What the task requires — Copy out all the entries word for word.

Materials provided —

****

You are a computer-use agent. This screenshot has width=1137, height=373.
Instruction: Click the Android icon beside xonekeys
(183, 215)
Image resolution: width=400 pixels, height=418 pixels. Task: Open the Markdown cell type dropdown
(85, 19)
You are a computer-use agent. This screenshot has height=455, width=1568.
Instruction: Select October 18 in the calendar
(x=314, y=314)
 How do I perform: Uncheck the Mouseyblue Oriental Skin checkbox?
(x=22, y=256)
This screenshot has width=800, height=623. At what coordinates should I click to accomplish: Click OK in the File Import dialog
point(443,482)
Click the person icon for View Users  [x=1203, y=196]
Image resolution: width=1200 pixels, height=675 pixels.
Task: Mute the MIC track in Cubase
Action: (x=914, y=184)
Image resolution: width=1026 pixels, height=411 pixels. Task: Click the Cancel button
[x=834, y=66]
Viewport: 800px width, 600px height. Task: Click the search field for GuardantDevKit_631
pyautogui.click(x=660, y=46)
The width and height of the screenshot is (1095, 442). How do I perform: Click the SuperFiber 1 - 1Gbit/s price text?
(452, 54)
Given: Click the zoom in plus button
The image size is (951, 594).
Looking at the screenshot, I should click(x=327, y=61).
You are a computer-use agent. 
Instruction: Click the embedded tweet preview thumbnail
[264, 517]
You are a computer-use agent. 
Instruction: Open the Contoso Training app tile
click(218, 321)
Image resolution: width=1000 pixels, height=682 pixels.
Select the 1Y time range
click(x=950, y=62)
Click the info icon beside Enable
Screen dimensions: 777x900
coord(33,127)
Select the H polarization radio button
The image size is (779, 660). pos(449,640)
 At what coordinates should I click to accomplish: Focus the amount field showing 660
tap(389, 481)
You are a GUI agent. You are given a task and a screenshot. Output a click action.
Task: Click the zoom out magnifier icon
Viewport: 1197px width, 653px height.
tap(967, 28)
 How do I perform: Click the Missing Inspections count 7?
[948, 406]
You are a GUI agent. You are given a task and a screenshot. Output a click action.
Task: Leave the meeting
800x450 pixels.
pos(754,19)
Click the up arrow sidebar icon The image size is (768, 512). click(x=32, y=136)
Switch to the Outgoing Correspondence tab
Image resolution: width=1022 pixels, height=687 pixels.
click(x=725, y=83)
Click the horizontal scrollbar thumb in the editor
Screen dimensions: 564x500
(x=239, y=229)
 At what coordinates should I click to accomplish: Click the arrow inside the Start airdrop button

****

Result of this task —
You are a computer-use agent. This screenshot has width=1137, height=373.
Instruction: Click the Android icon beside xonekeys
(183, 215)
Image resolution: width=400 pixels, height=418 pixels. Task: Open the Markdown cell type dropdown
(85, 19)
You are a computer-use agent. This screenshot has height=455, width=1568.
Instruction: Select October 18 in the calendar
(x=314, y=314)
 How do I perform: Uncheck the Mouseyblue Oriental Skin checkbox?
(x=22, y=256)
This screenshot has width=800, height=623. At what coordinates should I click to accomplish: Click OK in the File Import dialog
point(443,482)
Click the person icon for View Users  [x=1203, y=196]
Image resolution: width=1200 pixels, height=675 pixels.
Task: Mute the MIC track in Cubase
Action: (x=914, y=184)
Image resolution: width=1026 pixels, height=411 pixels. Task: Click the Cancel button
[x=834, y=66]
Viewport: 800px width, 600px height. Task: Click the search field for GuardantDevKit_631
pyautogui.click(x=660, y=46)
The width and height of the screenshot is (1095, 442). How do I perform: Click the SuperFiber 1 - 1Gbit/s price text?
(452, 54)
Given: Click the zoom in plus button
The image size is (951, 594).
Looking at the screenshot, I should click(x=327, y=61).
You are a computer-use agent. 
Instruction: Click the embedded tweet preview thumbnail
[264, 517]
You are a computer-use agent. 
Instruction: Open the Contoso Training app tile
click(218, 321)
Image resolution: width=1000 pixels, height=682 pixels.
Select the 1Y time range
click(x=950, y=62)
Click the info icon beside Enable
Screen dimensions: 777x900
coord(33,127)
Select the H polarization radio button
The image size is (779, 660). pos(449,640)
 At what coordinates should I click to accomplish: Focus the amount field showing 660
tap(389, 481)
You are a GUI agent. You are given a task and a screenshot. Output a click action.
Task: Click the zoom out magnifier icon
Viewport: 1197px width, 653px height.
tap(967, 28)
 How do I perform: Click the Missing Inspections count 7?
[948, 406]
You are a GUI agent. You are given a task and a screenshot. Output a click action.
Task: Leave the meeting
800x450 pixels.
pos(754,19)
Click the up arrow sidebar icon The image size is (768, 512). click(x=32, y=136)
Switch to the Outgoing Correspondence tab
Image resolution: width=1022 pixels, height=687 pixels.
click(x=725, y=83)
Click the horizontal scrollbar thumb in the editor
Screen dimensions: 564x500
(x=239, y=229)
 At what coordinates should I click to accomplish: Click the arrow inside the Start airdrop button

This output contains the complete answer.